In 1977, her father was hanged as part of a military coup and after her returning to Pakistan; Bhutto was placed under house arrest subsequently. Benazir Bhutto’s life had taken a massive turn and from then on she devoted her life to her father’s memory. However, simultaneously she had manifested her first political achievement, by becoming the leader of the Pakistan People’s Party (PPP) - slowly eroding the image of the subservient Pakistani woman in Muslim societies. She spent seven whole years in exile in London, and only returned to her country to stand as a candidate for the Pakistan elections. Despite the patriarchal Islamic society, Bhutto proved herself by winning the general elections and garnering the votes of Pakistani men.

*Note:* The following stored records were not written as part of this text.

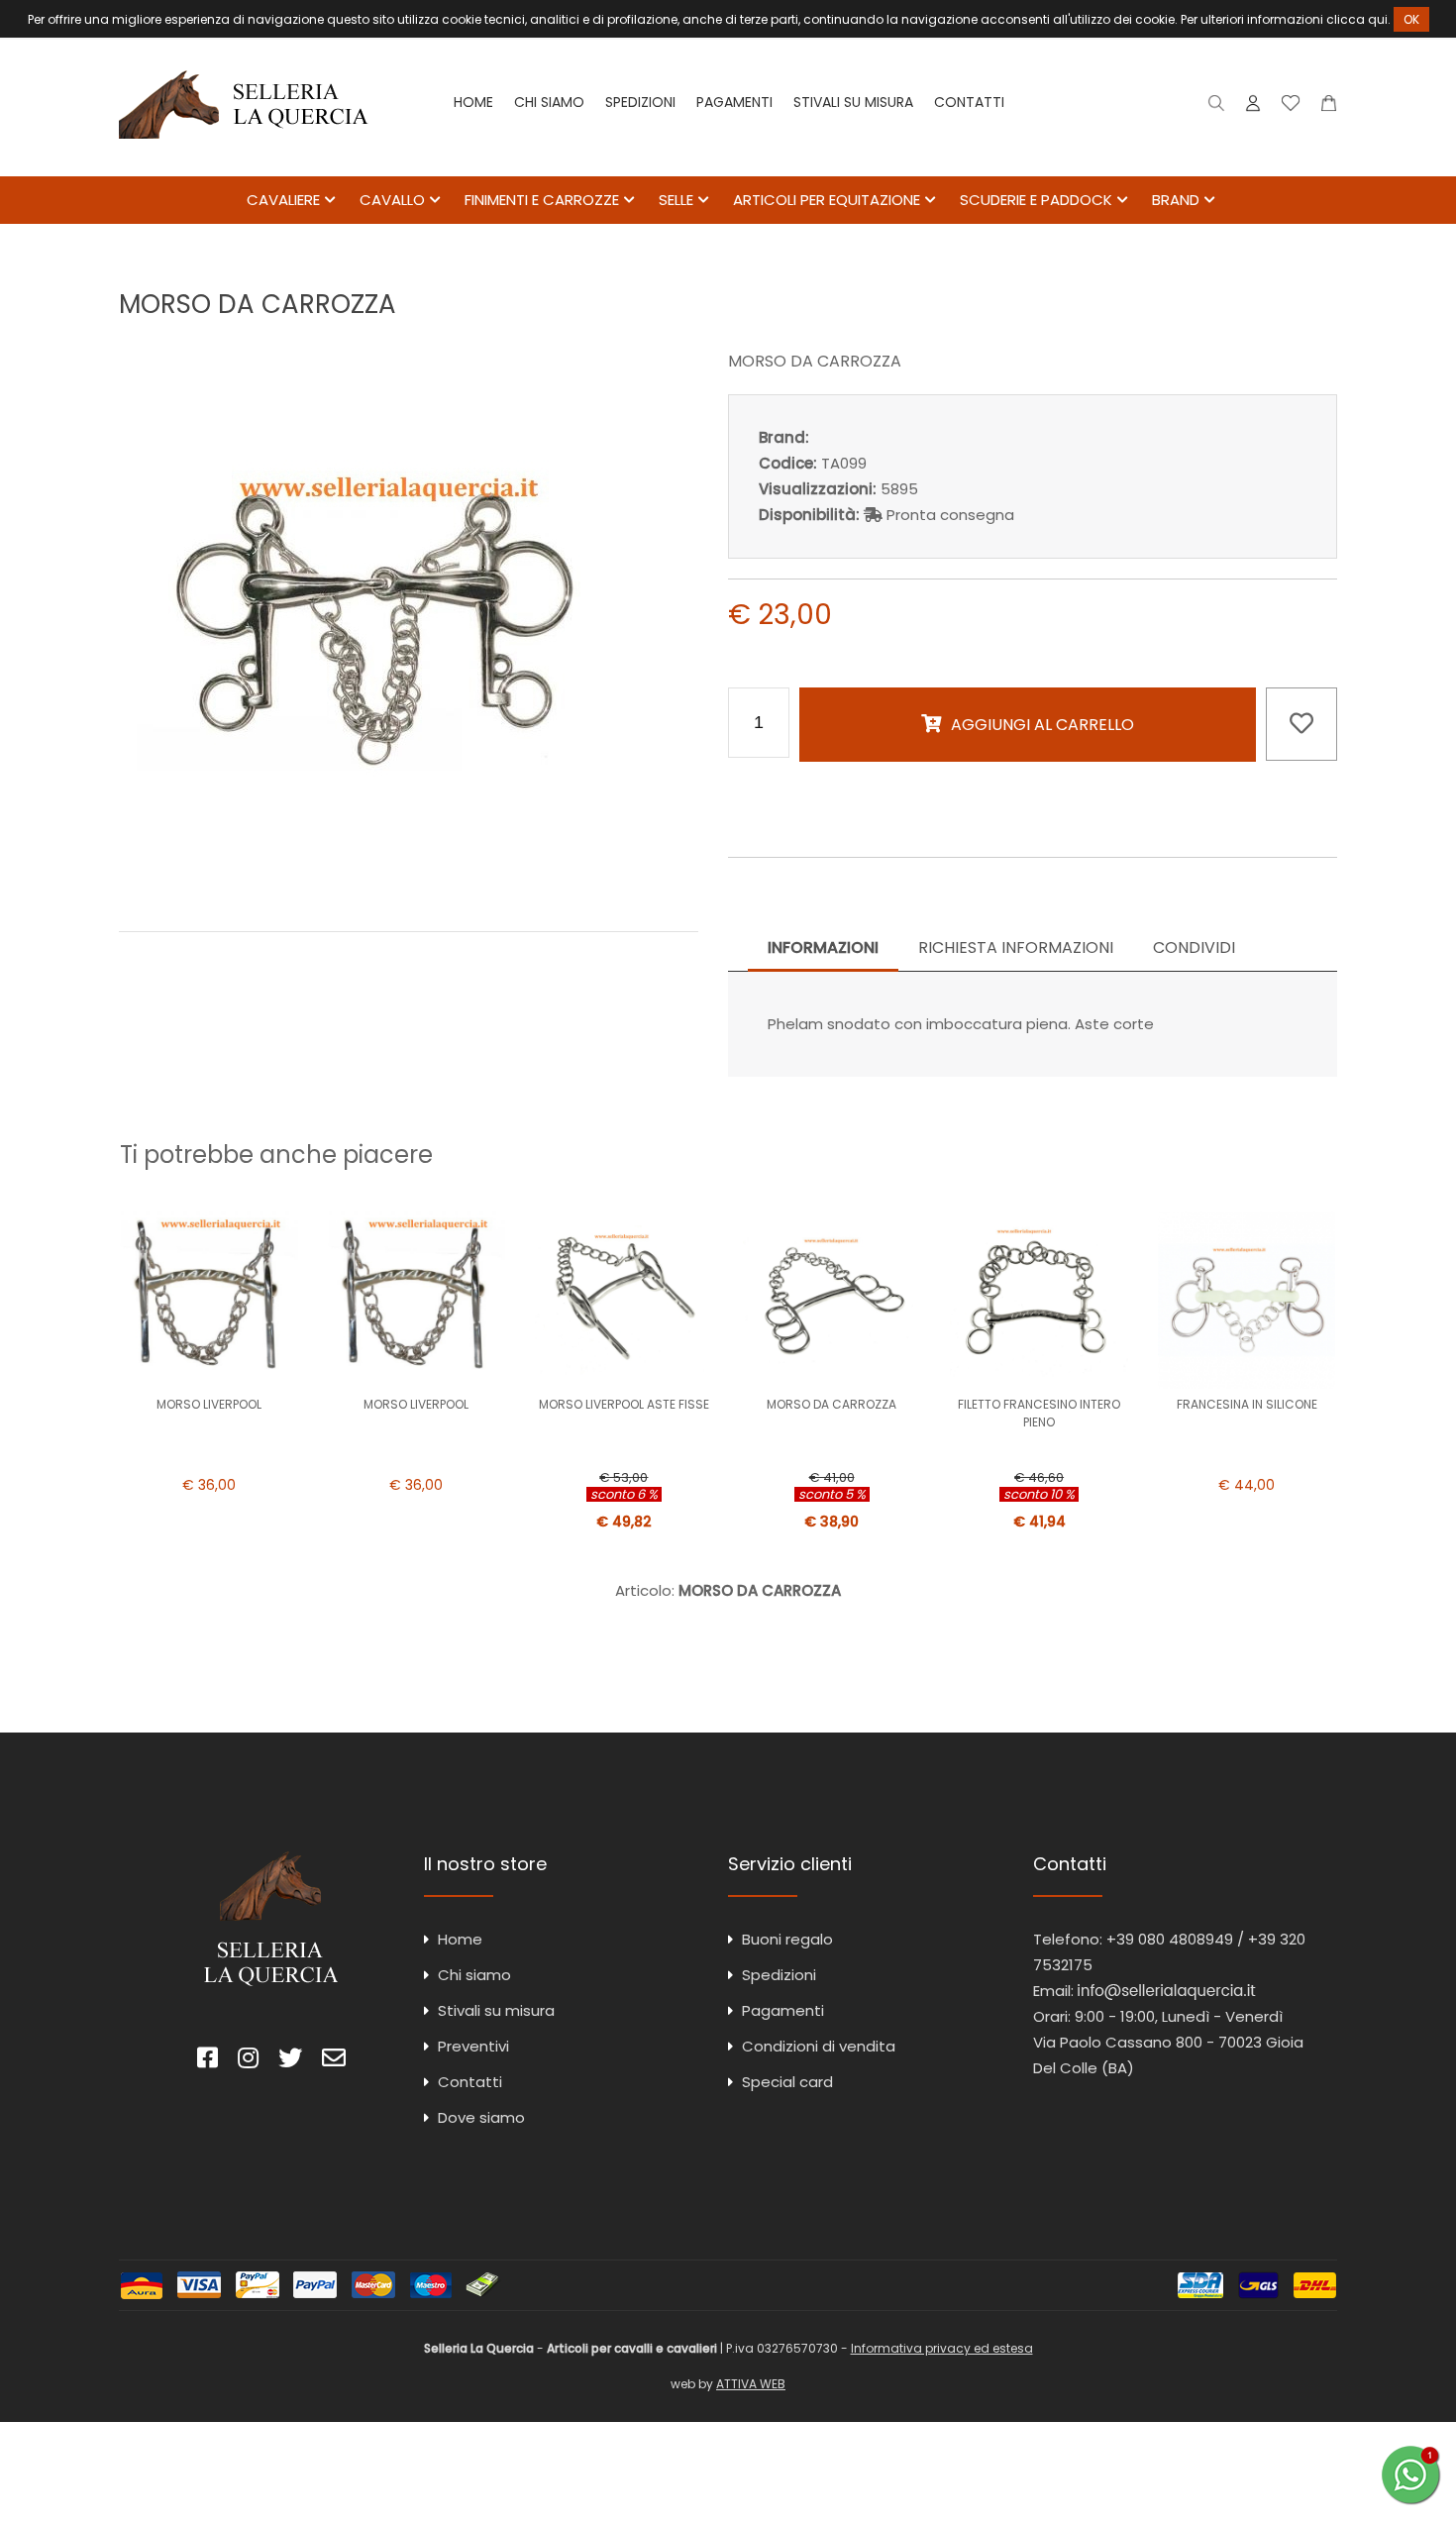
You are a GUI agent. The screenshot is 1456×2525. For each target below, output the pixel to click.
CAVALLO (392, 199)
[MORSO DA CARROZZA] (409, 888)
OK (1411, 19)
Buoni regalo (787, 1939)
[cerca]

This was a milestone for her and a certain reason for why she stands as one of the most notable Muslim women of history. She held the office for two terms: one from 1988 to 1990 and the other from 1993 to 1996. At this point, to neighbouring India she was the ‘Iron Lady’: resilient and still standing for yet another term in the office. Nevertheless, Bhutto’s political career wasn’t all sun and roses, and to be honest, who’s political career is? Bhutto achieving the highest office in a Muslim country was undoubtedly a turning stone in history, but she failed to impress the people of her country. Under her lead, Pakistan was associated with vast foreign debts and her government was soon dismissed by Pakistan’s president with labels such as ‘incompetence’ and even ‘corruption’. It also didn’t help that her husband, Asif Ali Zardari, was accused of corruption. Her second attempt in the office was again unsuccessful, and it was dismissed again due to several renewed allegations of corruption.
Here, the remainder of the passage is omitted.